[[ Records for this task, beginning ]]

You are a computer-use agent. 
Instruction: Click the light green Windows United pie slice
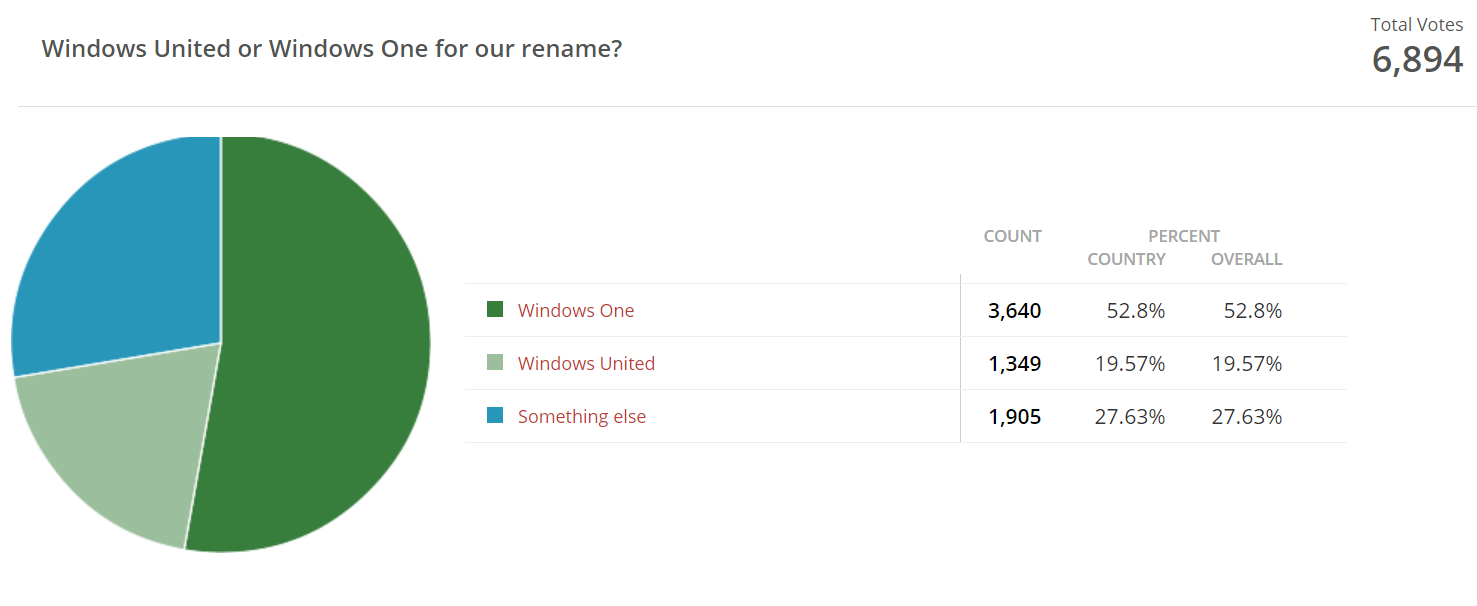(x=120, y=440)
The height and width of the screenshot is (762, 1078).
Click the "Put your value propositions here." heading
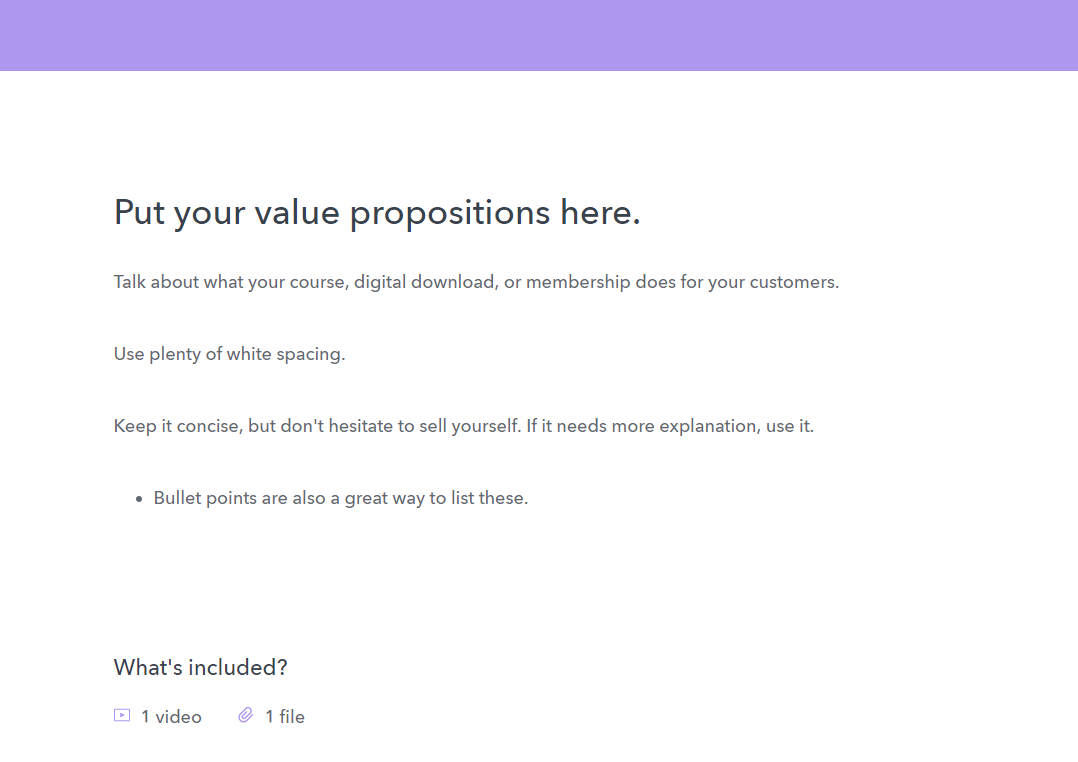point(377,212)
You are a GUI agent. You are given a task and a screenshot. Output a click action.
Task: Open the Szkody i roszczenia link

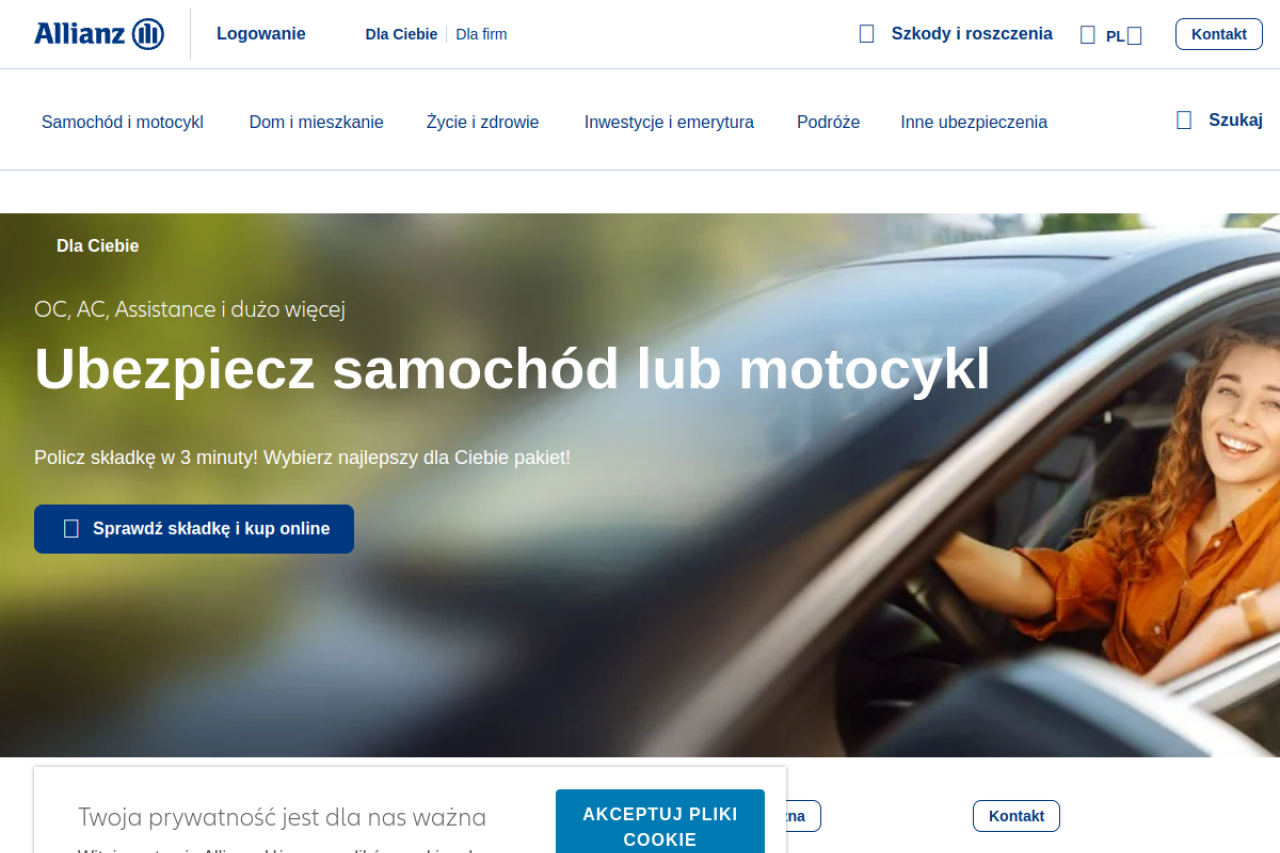972,34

[[ Records for this task, end ]]

**Your task**
Your answer should be every line above, written out exactly, with no pictures.

**Written response**
You are a computer-use agent. 
Instruction: Click the light green Windows United pie slice
(x=120, y=440)
The height and width of the screenshot is (762, 1078).
Click the "Put your value propositions here." heading
point(377,212)
You are a GUI agent. You are given a task and a screenshot. Output a click action.
Task: Open the Szkody i roszczenia link

972,34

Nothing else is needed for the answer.